Two Data Breaches at WA Senior Care Nonprofit Impact 103K
Washington-based senior care nonprofit Sound Generations experienced two data breaches that impacted over 103K individuals and potentially exposed PII.
Sound Generations, a nonprofit that provides food security, transportation, and health and wellness services to seniors and disabled adults in King County, Washington, experienced two data breaches that impacted a total of 103,576 individuals, according to the Office for Civil Rights (OCR) data breach portal. Sound Generations was identified as a business associate on the data breach portal.
An unauthorized party accessed Sound Generations’ computer systems and encrypted information on two separate occasions, once on July 18, 2021, and again on September 18, 2021.
“Sound Generations terminated the unauthorized access, and promptly commenced an investigation to determine the scope of the incidents,” the nonprofit stated in a notice on its website.
“The investigation was unable to rule out that information stored on Sound Generations’ systems may have been accessed by an unauthorized party.”
The exposed information may have included addresses, names, phone numbers, emails, and birth dates. For participants in the EnhanceFitness program, health insurance numbers and medical history information may have been exposed.
Sound Generations noted that it never collects or stores Social Security numbers, financial account information, driver’s license numbers, or credit and debit card numbers.
“After the conclusion of the third party’s forensics investigations, Sound Generations conducted its own investigation and due diligence to identify the affected individuals and the nature of their personal information that may have been compromised,” the statement continued.
“This investigation was necessary to provide accurate information and notice to the potentially impacted individuals. To date, Sound Generations has no reason to believe that there was a misuse of the information pertaining to the potentially impacted individuals.”
It is unclear whether Sound Generations discovered both the July and September breaches at the same time.
The nonprofit recommended that impacted individuals remain vigilant for incidents of fraud and identity theft and notify financial institutions if they suspect unauthorized account activity. Sound Generations also provided information on how to request a copy of a deceased family member’s credit report.
“Sound Generations values the privacy of its client information and will continue to do everything it can to protect it,” the statement assured.
“Since the incidents, Sound Generations has greatly enhanced its cybersecurity controls, including changing passwords and installing additional security on its systems.”

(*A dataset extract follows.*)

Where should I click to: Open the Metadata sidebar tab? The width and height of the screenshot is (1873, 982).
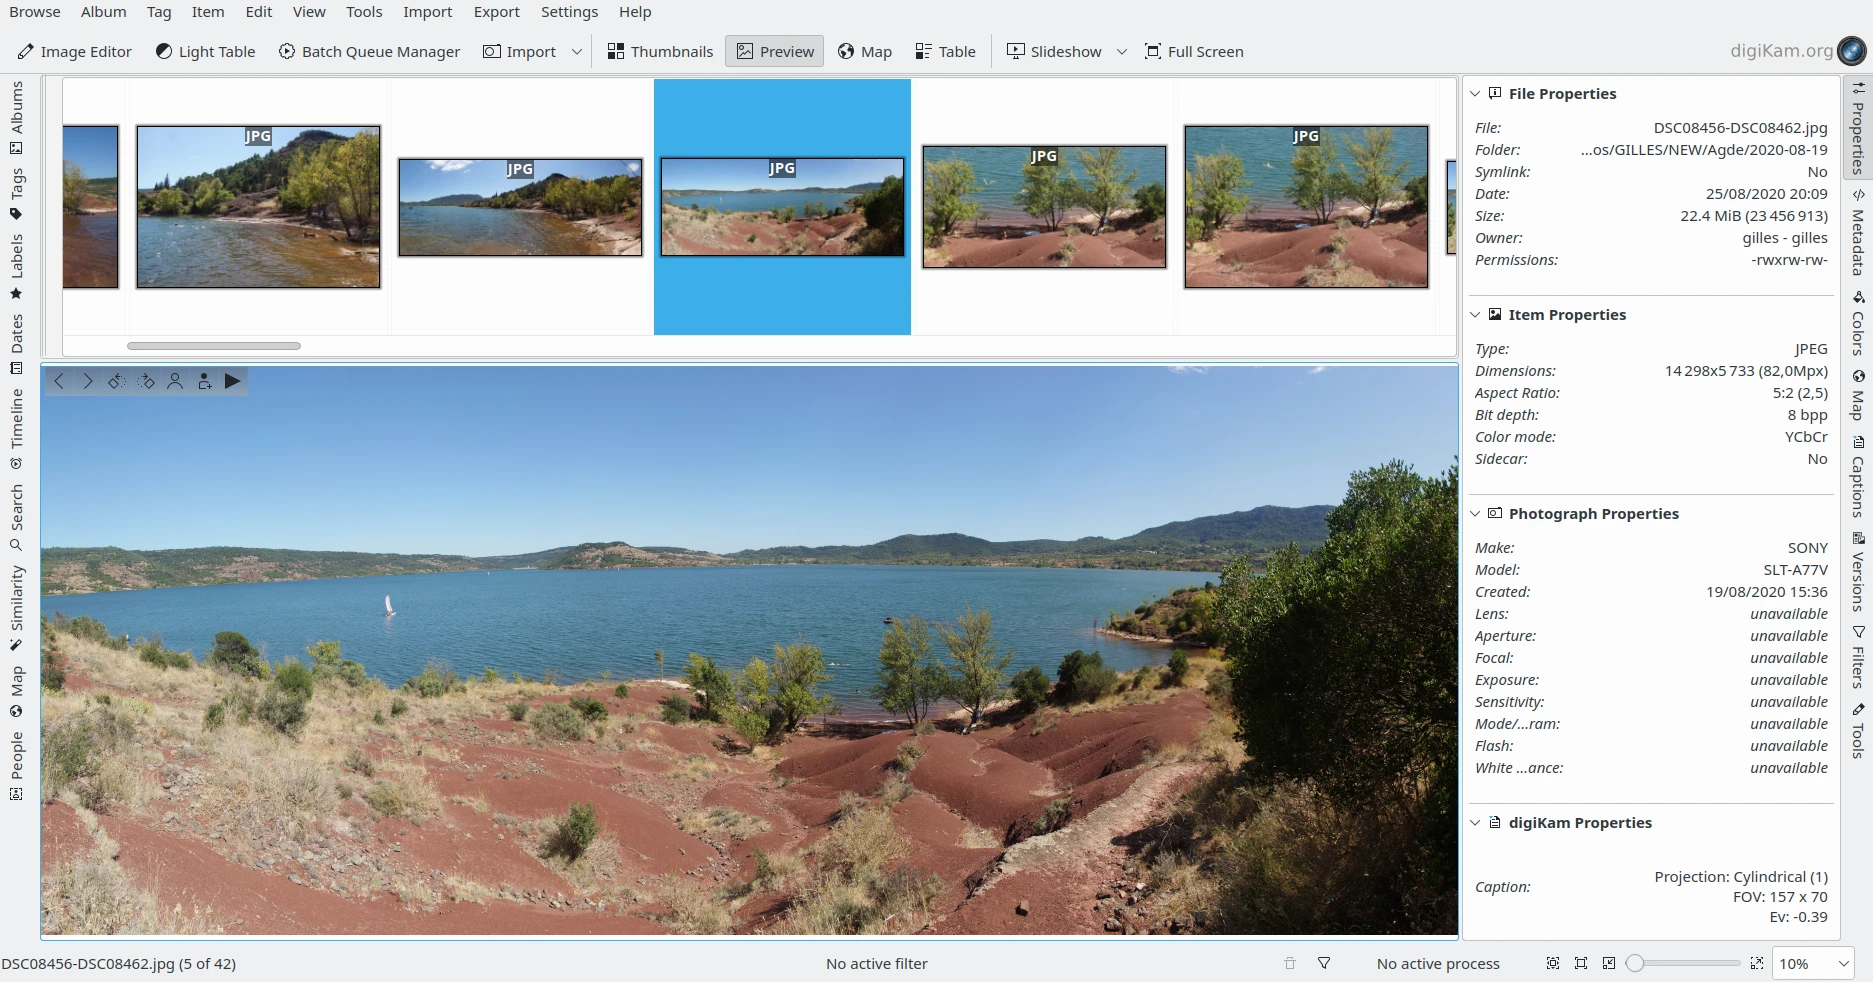click(x=1858, y=241)
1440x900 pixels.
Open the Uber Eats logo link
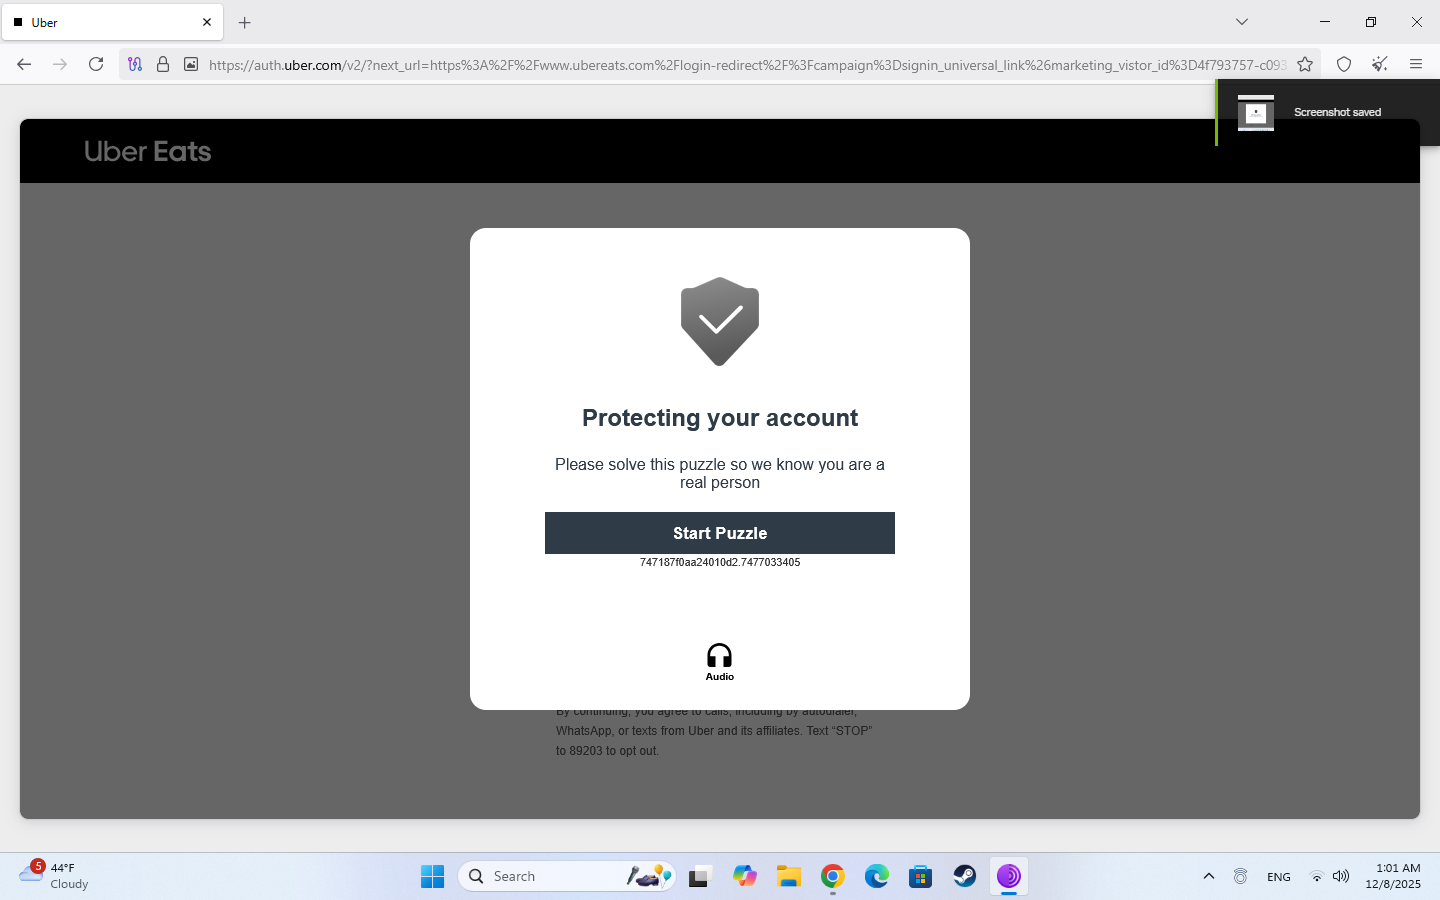tap(148, 151)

This year’s healthcare data breaches impacted a collective 40 million individuals and exposed significant amounts of protected health information (PHI). Despite increased investments and focus on cybersecurity across the healthcare sector, threat actors are still successfully orchestrating sophisticated cyberattacks.
It is no longer sufficient to just implement technical and administrative safeguards. Putting incident response plans into practice through regular discussions and simulations can help organizations use these safeguards to their advantage.
“Some companies may just develop a plan and then make it available on the intranet or maybe email it around, and then that's the last time they mention it. It just goes into a drawer and doesn't really serve a useful purpose,” Nathan Salminen, senior associate at Hogan Lovells, previously told HealthITSecurity.
“Companies that conduct a tabletop exercise where they're bringing in stakeholders from a lot of different groups and practicing working through an incident tend to react better.”